I have been trying to count cars when crossing the line and it works, but the problem is it counts one car many times which is ridiculous because it should only be counted once.

Here is the code I am using:

import cv2
import numpy as np

bgsMOG = cv2.BackgroundSubtractorMOG()
cap    = cv2.VideoCapture("traffic.avi")
counter = 0

if cap:
    while True:
        ret, frame = cap.read()

        if ret:
            fgmask = bgsMOG.apply(frame, None, 0.01)
            cv2.line(frame, (0,60), (160,60), (255,255,0), 1)
            # To find the countours of the Cars
            contours, hierarchy = cv2.findContours(fgmask,
                                    cv2.RETR_EXTERNAL,cv2.CHAIN_APPROX_SIMPLE)

            try:
                hierarchy = hierarchy[0]

            except:
                hierarchy = []

            for contour, hier in zip(contours, hierarchy):
                (x, y, w, h) = cv2.boundingRect(contour)

                if w > 20 and h > 20:
                    cv2.rectangle(frame, (x,y), (x+w,y+h), (255, 0, 0), 1)

**Directives**
1. In the records, transcribe word for word the lines from the one containing "This screenshot has height=702, width=1018." through the one containing "Looking at the screenshot, I should click(x=2203, y=54).", including both.
2. Go on with the car-counting post from where it stops.
The records have nothing to do with the car-counting post.

**Dataset rows**
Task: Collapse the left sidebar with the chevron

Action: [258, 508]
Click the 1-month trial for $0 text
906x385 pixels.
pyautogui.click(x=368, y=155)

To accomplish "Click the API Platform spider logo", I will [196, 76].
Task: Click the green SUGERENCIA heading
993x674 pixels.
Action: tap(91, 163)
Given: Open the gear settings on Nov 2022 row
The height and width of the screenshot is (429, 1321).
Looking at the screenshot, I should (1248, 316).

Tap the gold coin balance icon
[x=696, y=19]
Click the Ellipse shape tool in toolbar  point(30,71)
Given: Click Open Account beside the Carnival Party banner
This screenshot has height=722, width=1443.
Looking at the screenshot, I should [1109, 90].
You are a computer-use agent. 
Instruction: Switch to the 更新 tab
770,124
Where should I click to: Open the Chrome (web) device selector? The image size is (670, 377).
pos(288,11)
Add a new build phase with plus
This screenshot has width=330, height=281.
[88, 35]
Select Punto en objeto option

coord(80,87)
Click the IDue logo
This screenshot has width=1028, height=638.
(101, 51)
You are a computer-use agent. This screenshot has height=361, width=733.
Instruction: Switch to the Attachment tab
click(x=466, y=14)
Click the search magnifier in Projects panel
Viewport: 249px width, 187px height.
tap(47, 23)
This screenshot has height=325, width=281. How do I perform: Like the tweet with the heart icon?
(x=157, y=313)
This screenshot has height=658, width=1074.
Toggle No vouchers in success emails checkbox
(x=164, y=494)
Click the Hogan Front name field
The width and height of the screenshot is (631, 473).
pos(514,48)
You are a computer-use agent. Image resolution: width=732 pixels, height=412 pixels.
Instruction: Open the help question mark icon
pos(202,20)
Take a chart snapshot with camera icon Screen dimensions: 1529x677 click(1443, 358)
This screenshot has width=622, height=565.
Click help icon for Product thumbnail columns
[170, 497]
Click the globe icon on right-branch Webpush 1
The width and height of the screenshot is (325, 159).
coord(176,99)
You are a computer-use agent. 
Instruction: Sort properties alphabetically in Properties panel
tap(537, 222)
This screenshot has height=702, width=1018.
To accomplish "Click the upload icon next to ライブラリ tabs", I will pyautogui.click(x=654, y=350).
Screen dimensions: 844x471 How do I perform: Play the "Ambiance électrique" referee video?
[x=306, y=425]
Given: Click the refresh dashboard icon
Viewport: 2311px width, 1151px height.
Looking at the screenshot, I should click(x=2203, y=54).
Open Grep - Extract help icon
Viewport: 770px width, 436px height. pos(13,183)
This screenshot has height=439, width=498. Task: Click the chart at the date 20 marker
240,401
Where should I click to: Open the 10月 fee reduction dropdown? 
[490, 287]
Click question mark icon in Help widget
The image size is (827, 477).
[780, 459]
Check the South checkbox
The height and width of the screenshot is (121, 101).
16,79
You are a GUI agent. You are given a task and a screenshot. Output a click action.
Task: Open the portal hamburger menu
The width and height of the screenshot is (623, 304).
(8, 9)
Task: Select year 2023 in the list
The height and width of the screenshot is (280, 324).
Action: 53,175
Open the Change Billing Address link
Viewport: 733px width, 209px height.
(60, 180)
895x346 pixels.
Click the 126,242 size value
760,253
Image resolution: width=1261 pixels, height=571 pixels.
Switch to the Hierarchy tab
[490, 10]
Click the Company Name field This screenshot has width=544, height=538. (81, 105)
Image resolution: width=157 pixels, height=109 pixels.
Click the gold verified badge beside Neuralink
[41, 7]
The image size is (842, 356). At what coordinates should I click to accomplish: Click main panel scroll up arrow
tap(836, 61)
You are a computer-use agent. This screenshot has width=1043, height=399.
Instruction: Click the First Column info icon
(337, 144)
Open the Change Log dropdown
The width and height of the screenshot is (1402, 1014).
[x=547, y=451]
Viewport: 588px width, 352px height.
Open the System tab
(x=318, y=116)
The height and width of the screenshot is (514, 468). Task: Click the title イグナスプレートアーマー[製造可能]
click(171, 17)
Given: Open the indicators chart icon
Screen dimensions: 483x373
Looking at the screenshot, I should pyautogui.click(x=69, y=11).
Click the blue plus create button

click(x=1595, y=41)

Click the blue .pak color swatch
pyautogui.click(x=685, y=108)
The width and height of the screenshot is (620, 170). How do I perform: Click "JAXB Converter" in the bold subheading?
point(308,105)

**The results**
1.
This screenshot has height=702, width=1018.
To accomplish "Click the upload icon next to ライブラリ tabs", I will pyautogui.click(x=654, y=350).
Screen dimensions: 844x471 How do I perform: Play the "Ambiance électrique" referee video?
[x=306, y=425]
Given: Click the refresh dashboard icon
Viewport: 2311px width, 1151px height.
Looking at the screenshot, I should click(x=2203, y=54).

2.
                    # To find the centroid of the car
                    x1 = w/2
                    y1 = h/2

                    cx = x+x1
                    cy = y+y1
##                    print "cy=", cy
##                    print "cx=", cx
                    centroid = (cx,cy)
##                    print "centoid=", centroid
                    # Draw the circle of Centroid
                    cv2.circle(frame,(int(cx),int(cy)),2,(0,0,255),-1)

                    # To make sure the Car crosses the line
##                    dy = cy-108
##                    print "dy", dy
                    if centroid > (27, 38) and centroid < (134, 108):
##                        if (cx <= 132)and(cx >= 20):
                        counter +=1
##                            print "counter=", counter
##                    if cy > 10 and cy < 160:
                    cv2.putText(frame, str(counter), (x,y-5),
                                        cv2.FONT_HERSHEY_SIMPLEX,
                                        0.5, (255, 0, 255), 2)
##            cv2.namedWindow('Output',cv2.cv.CV_WINDOW_NORMAL)
            cv2.imshow('Output', frame)
##          cv2.imshow('FGMASK', fgmask)


            key = cv2.waitKey(60)
            if key == 27:
                break

cap.release()
cv2.destroyAllWindows()

And the video is on my GitHub page @ https://github.com/Tes3awy/MATLAB-Tutorials/blob/f24b680f2215c1b1bb96c76f5ba81df533552983/traffic.avi (and it's also a built-in video in Matlab library)

How can make it so that each car is only counted once?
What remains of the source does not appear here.